[Pixel coordinate grounding data]
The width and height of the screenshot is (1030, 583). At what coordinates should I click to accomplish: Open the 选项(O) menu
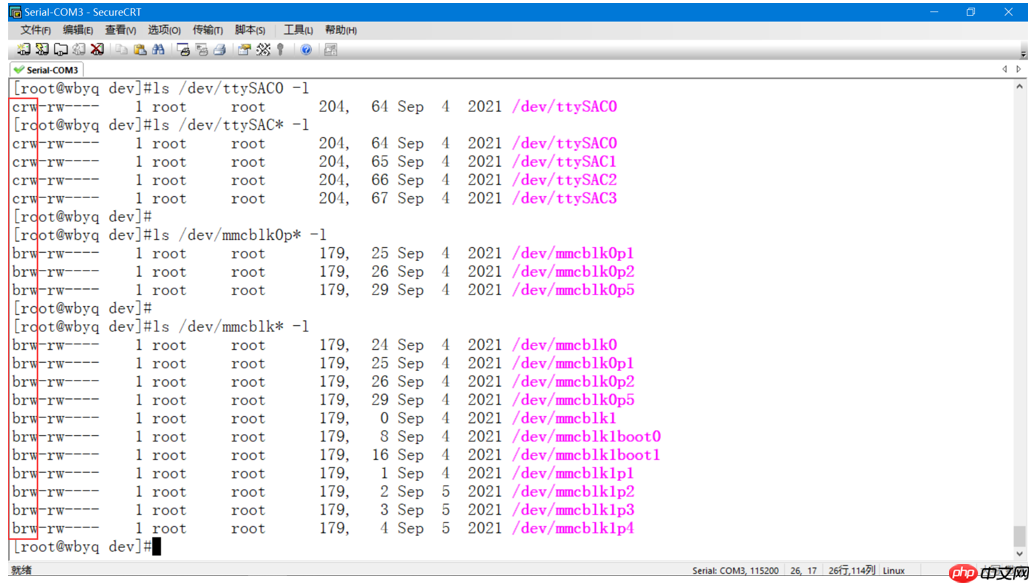(x=164, y=30)
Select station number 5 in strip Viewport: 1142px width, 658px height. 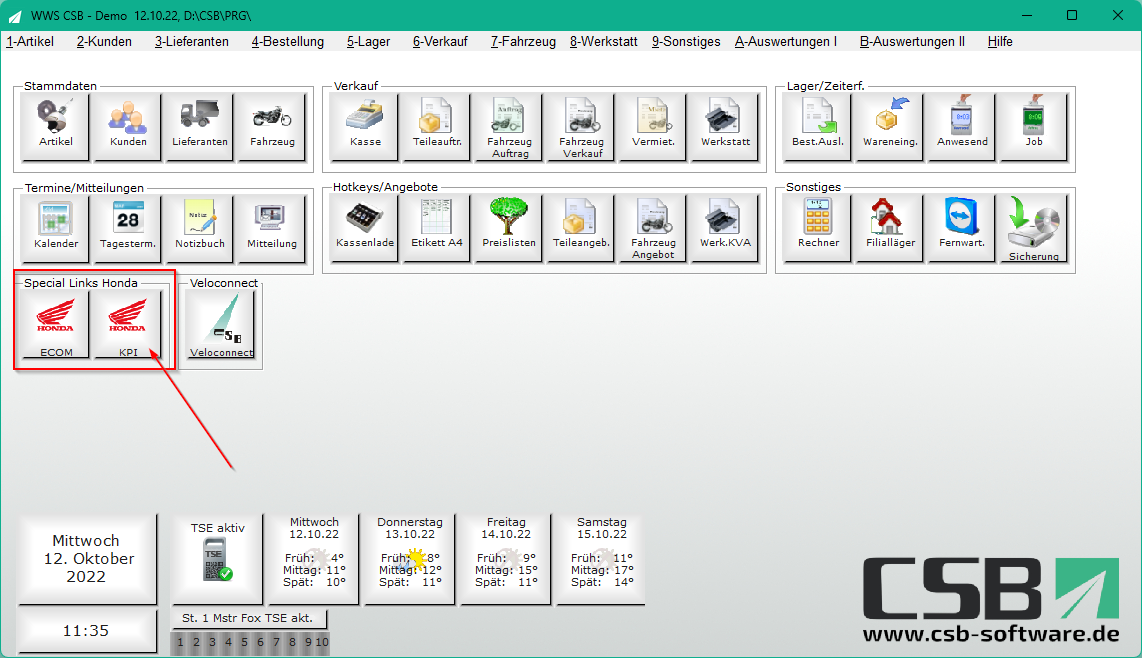[244, 643]
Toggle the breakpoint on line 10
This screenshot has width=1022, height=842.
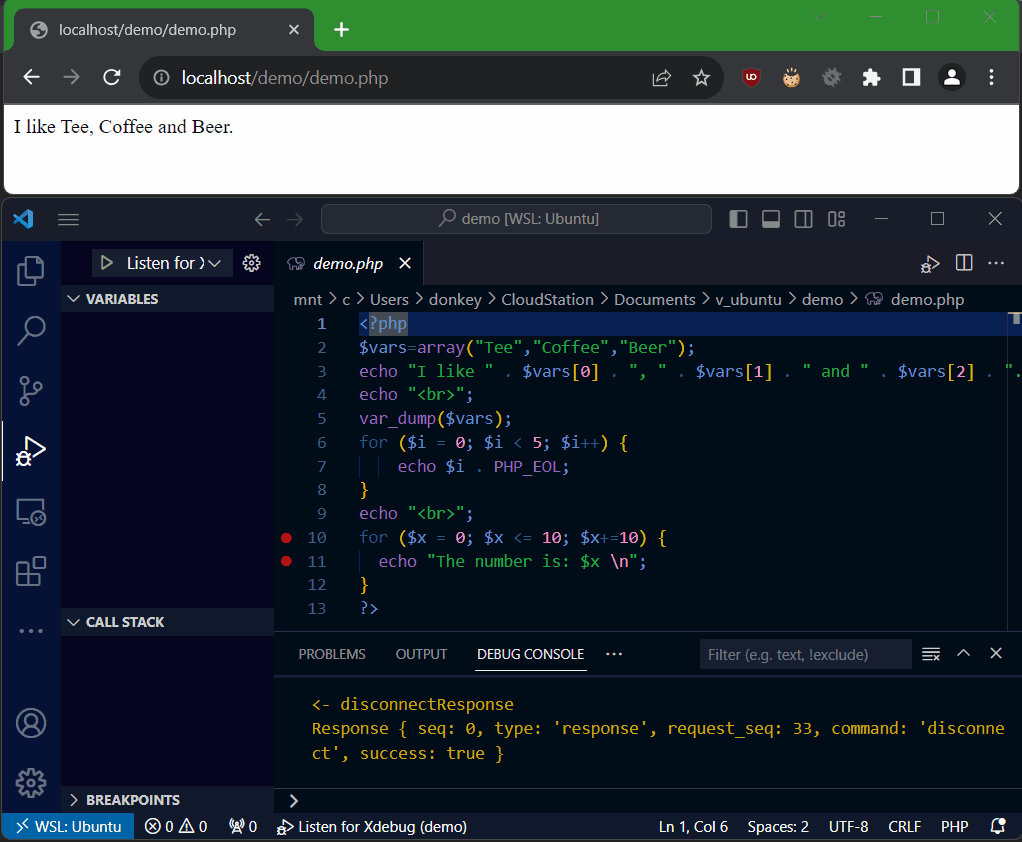pos(285,537)
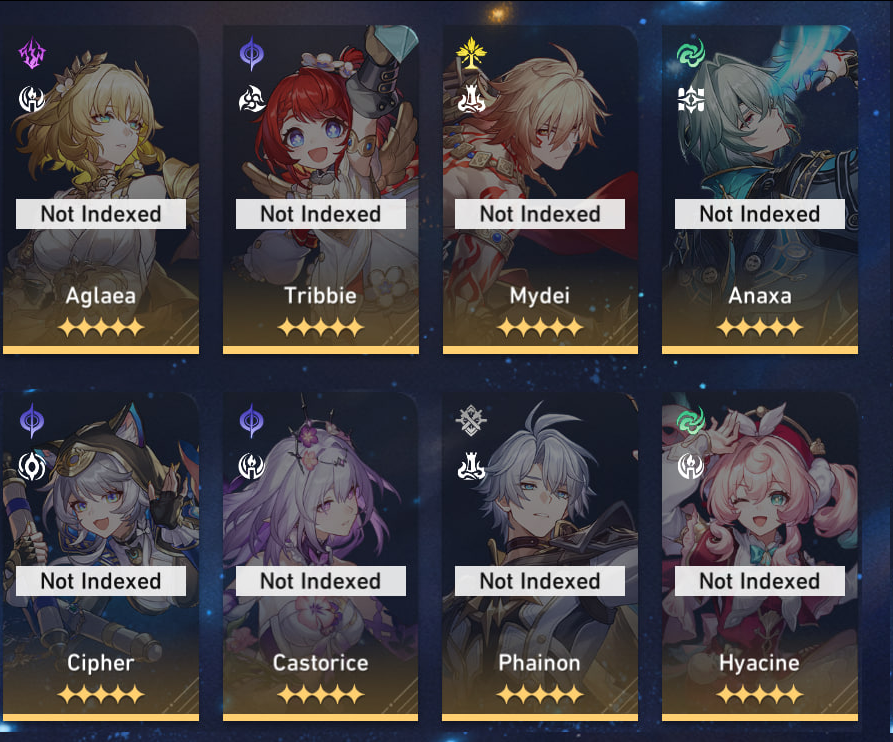Viewport: 893px width, 742px height.
Task: Select the Not Indexed label on Phainon
Action: 540,581
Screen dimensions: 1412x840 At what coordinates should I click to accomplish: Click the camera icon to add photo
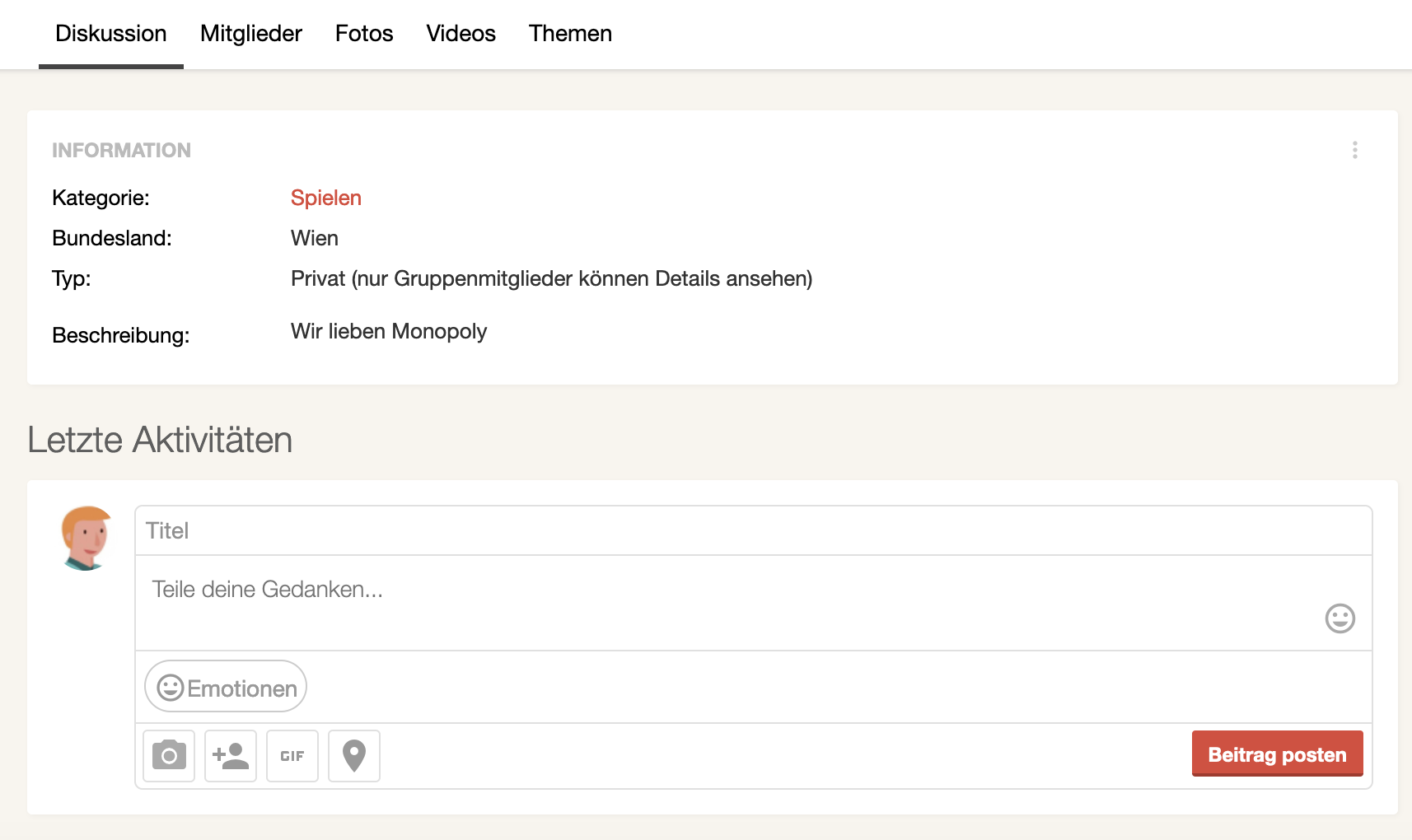tap(169, 755)
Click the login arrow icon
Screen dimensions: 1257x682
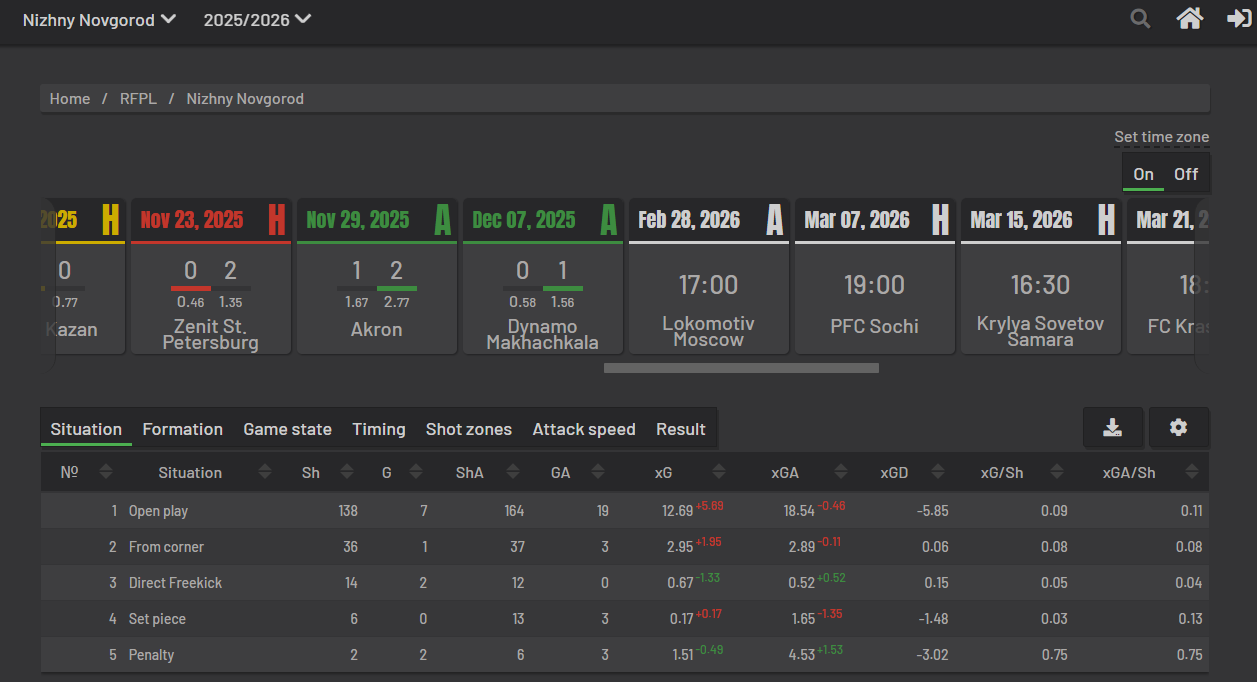(1239, 19)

● **What you are asked to do**: With pictures left out, transcribe each line from the one containing "Toggle the breakpoint on line 10" through the end of the data, both ends included.

● **Answer**:
Toggle the breakpoint on line 10
This screenshot has width=1022, height=842.
pos(285,537)
Viewport: 893px width, 742px height.
Task: Select the Not Indexed label on Phainon
Action: 540,581
Screen dimensions: 1412x840 At what coordinates should I click to accomplish: Click the camera icon to add photo
tap(169, 755)
Click the login arrow icon
Screen dimensions: 1257x682
(1239, 19)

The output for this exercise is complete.